| Texte fourni |
□ □ □ □
Face à l’appauvrissement des classes populaires au profit du capital et au renforcement de l’arsenal juridique, il ne s’agit pas de délaisser le champ des luttes revendicatives ou de dire que toutes les législations se valent. Il s’agit de prendre acte de l’offensive du capital et de la combattre, sans pour autant s’enfermer dans une défense de l’État providence, qui est le prolongement étatique de la restructuration du capital après-guerre.

L’enjeu est de taille car une véritable chape de plomb doctrinale se constitue, prenant notamment appui sur des slogans tels que « nos luttes ont construit nos droits ». Or, ces droits n’ont pas été « conquis de haute lutte » ; ils formalisent un rapport de force à un moment précis (souvent la fin d’une lutte) entre deux positions aux intérêts antagoniques. On fait du droit tel qu’il est le but des luttes sociales passées et non leurs limites mises en forme par l’État et le Capital. Cette illusion rétrospective établit que la somme des victoires de la lutte des classes n’est pas autre chose que l’édification lente, laborieuse et linéaire de codes juridiques. Certes des protections, des garanties ont été mises en place à l’issue de ces luttes, mais il s’agit d’avantages restreints et d’aménagements de l’exploitation. Et cela s’est fait au prix du désarmement de l’offensive et reste bien en deçà de ce qui s’y jouait : l’élaboration de solidarités de classe, de pratiques collectives et de contenus subversifs et révolutionnaires.
□ □ □ □
| Données fournies |
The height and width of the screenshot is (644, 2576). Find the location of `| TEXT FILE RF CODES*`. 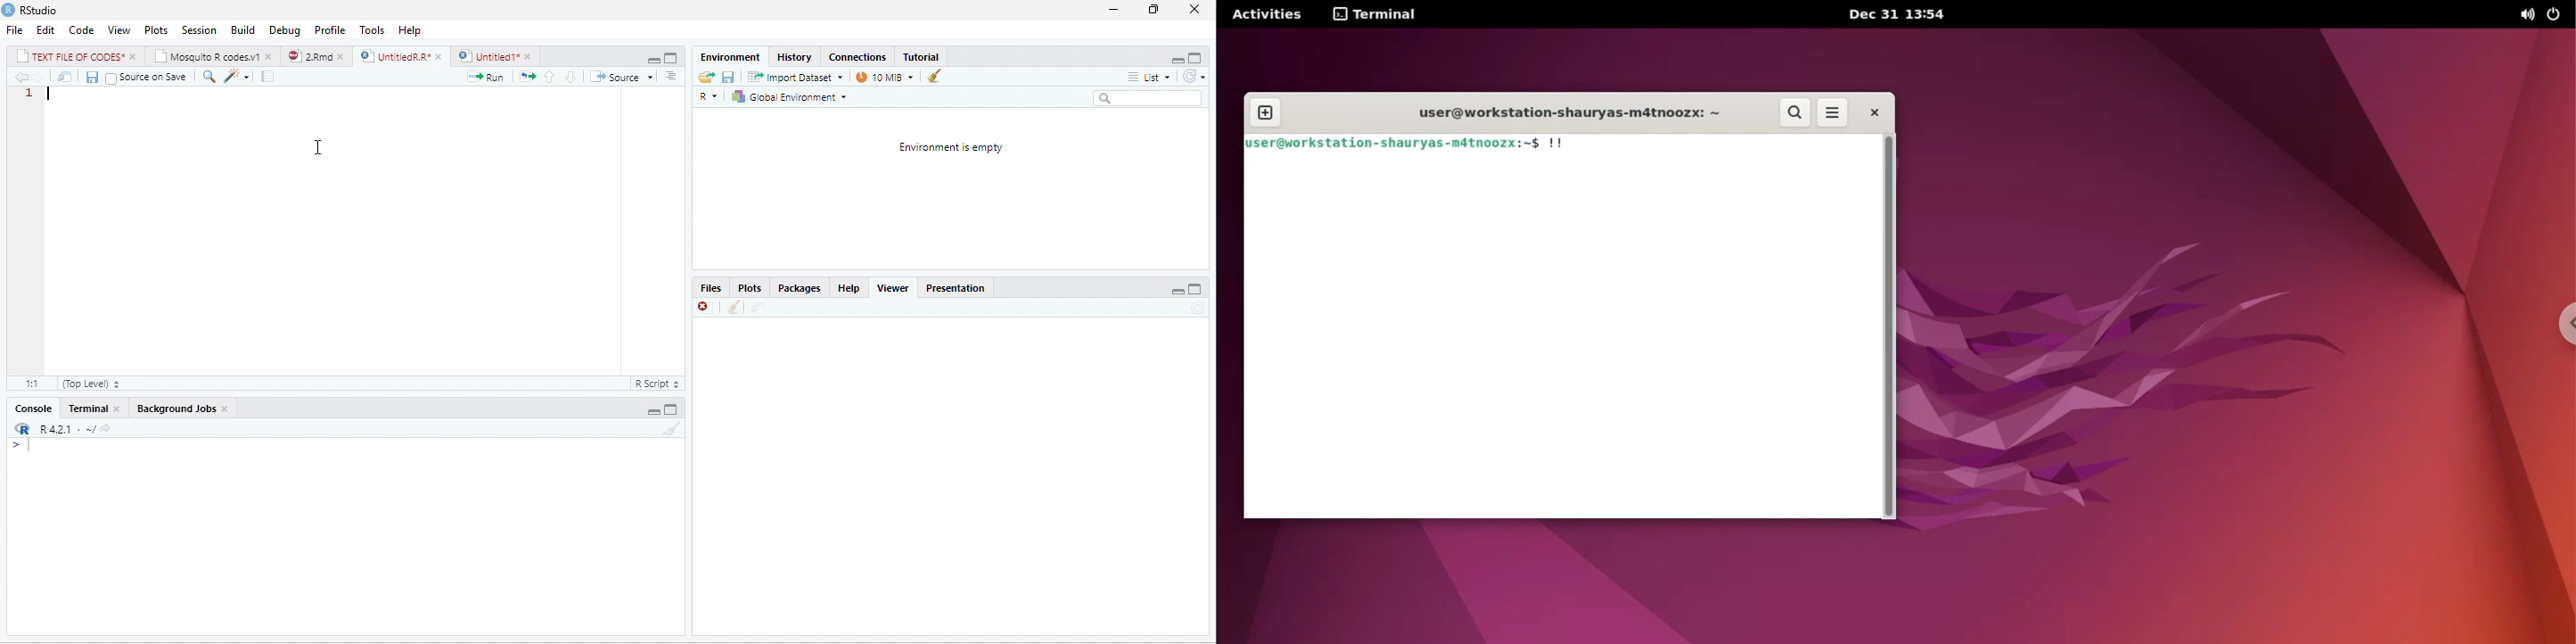

| TEXT FILE RF CODES* is located at coordinates (70, 54).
□ □ □ □
| Objectif A |
D’après le texte fourni, de quoi l’État providence est-il le prolongement étatique ?
| Objectif B |
Dressez la liste complète de ce qui, selon la dernière phrase du texte fourni, était en cours d’élaboration et se jouait dans ces luttes.
| Objectif C |
Reproduisez fidèlement le passage du texte fourni compris entre « Face à l’appauvrissement » et « du capital après-guerre. », ces deux extrémités incluses.
La liste n’est d’aucune utilité ici.

| Réponse finale A |
De la restructuration du capital après-guerre.

| Réponse finale B |
- des solidarités de classe
- des pratiques collectives
- des contenus subversifs et révolutionnaires

| Réponse finale C |
Face à l’appauvrissement des classes populaires au profit du capital et au renforcement de l’arsenal juridique, il ne s’agit pas de délaisser le champ des luttes revendicatives ou de dire que toutes les législations se valent. Il s’agit de prendre acte de l’offensive du capital et de la combattre, sans pour autant s’enfermer dans une défense de l’État providence, qui est le prolongement étatique de la restructuration du capital après-guerre.